One of my science loves is sociology, how groups of people interact. Knowing about the bystander effect gives a person the ability to avoid it within themselves and work around it in other circumstances.
CPR classes teaches the participants to point to individual bystanders in an emergency and give them tasks; untrained people don’t know how they can help but when asked to do a simple task, will jump on it.
WRITING EXERCISE: Have something happen with a large group of people present, it doesn’t need to be an emergency. Choose one person from the group; how long does it take for the person to stop being a bystander and what is the tipping point?

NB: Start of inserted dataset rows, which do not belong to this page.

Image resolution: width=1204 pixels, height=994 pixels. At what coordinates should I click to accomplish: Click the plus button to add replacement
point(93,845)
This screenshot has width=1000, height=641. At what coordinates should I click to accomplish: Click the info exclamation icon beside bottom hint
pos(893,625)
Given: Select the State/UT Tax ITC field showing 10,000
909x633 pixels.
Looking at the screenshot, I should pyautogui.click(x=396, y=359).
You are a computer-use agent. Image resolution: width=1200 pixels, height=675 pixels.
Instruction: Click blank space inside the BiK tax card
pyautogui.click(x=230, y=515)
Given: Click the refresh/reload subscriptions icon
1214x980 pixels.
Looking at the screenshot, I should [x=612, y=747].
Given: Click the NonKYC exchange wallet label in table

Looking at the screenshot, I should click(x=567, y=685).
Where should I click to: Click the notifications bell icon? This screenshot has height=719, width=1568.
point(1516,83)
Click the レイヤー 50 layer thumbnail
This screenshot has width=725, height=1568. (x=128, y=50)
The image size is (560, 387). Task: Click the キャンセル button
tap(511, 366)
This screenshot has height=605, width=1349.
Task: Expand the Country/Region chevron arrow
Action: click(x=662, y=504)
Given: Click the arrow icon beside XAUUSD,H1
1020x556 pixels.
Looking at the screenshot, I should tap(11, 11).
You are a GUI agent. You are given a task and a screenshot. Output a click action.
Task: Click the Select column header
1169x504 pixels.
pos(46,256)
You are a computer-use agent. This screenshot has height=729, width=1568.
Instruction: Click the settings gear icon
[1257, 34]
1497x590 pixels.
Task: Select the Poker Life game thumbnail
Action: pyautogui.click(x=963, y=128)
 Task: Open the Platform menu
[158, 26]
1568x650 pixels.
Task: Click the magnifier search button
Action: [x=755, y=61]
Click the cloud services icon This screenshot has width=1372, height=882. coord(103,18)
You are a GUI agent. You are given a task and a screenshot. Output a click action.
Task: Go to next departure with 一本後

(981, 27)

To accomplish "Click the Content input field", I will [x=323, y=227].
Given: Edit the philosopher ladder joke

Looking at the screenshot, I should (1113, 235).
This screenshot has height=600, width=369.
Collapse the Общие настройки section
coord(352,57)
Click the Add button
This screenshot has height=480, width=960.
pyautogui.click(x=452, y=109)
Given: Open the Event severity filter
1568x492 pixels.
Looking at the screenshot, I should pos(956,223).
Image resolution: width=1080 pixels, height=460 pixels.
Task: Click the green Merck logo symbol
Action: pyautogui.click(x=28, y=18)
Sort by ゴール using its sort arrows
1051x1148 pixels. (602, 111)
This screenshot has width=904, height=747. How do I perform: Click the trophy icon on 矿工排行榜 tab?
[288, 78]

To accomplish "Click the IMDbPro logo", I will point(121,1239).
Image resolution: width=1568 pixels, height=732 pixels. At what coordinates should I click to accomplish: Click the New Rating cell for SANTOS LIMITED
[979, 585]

Everyone was home for Thanksgiving. Grandma making deliciousness in the kitchen with mom, my two sisters, and a cousin who worked in a restaurant relegated to making the gravy. Dad and the rest of the gang snacked, watching the game after the quick touch football game in the backyard ended up being a leaf fight. Twenty-three people in all, fifteen staying overnight, made a very crowded house.
I love my family.
Even Zelda’s two rescue greyhounds which she refuses to board. To grandma pets are family too, so Oil Slick and Leaping Lance shared floor space with the crawler and the two toddlers while grandma’s Princess and Sir Claws-a-lot, Santa for short, laid across the back of the sofa to avoid the tail pullers. Frozen Kitty wasn’t a fan of large groups and hid back in the guest room with Evan, helping the boy read the most recent Lunar book.
I had stolen a chair from the two tables set up yesterday and stuck it between the sofa and recliner to watch the game. My boyfriend leaned on the back. I mean, not my boyfriend, we are roomies, not romantic. He is a friend, who is a boy, and had no one to eat thanksgiving dinner with since his family lives in Florida. When I told grandma, well, you can guess what she said. We both are on the biology track, working towards pre-med research, and the apartment is right next to the Nibset Lab. God, I don’t know how many times I repeated that explanation this weekend. It’s still better than him staying at the apartment staring at the empty walls for the four-day break. Yes, we have pictures, we just haven’t put in the nails between TA, lab work, and classes, so they lean on the walls at floor level where we plan to put them up. Maybe next year.
So Malik bent down a bit to whisper in my ear, “When dinner?” like six million dozen deviled eggs, a vegetable platter, and four types of chips weren’t on the coffee table in front of us.
“Okay.” He stood straight a moment and then leaned back down. “Anything I can do?” tickled my ear.
Not a fan of football I guess. Actually, I know. Basketball he could tolerate, but any other sport bored the crap out of him. For me I watch football one day a year, well, three – Thanksgiving, New Year’s, and the Superbowl – because of school. I played until high school, when the boys got too big for me to tackle. I still miss being a defensive end.
I turned my head to the side to whisper back at him, lips skimming across his shaved cheek. “Do you want to brave the kitchen?”
He snorted, pulling his head back a little to speak against my neck. “How about set the table?”
“Hm. Aunt Judith usually does that.”
“Which one is Aunt Judith?”
I really couldn’t say why we were whispering, between the game and the shenanigans the noise approached hazardous levels. But for this answer, my voice became even quieter. “She died of cancer in the spring.”
Two plays and one commercial break later, the heat from Malik’s body shifted when he leaned down again. “It’s three. Shouldn’t we … I mean, the table needs setting.”
I looked around the room. I saw Dad and Uncle Derek and a couple other adults glance toward the bare tables, quickly bringing their eyes back to the game. The children tumbled and crawled over everything, unknowing and uncaring.
Aunt Judith would normally be putting the finishing touches on the center pieces just about now.
“Yeah.” I stood up and inherited an annual Thanksgiving task.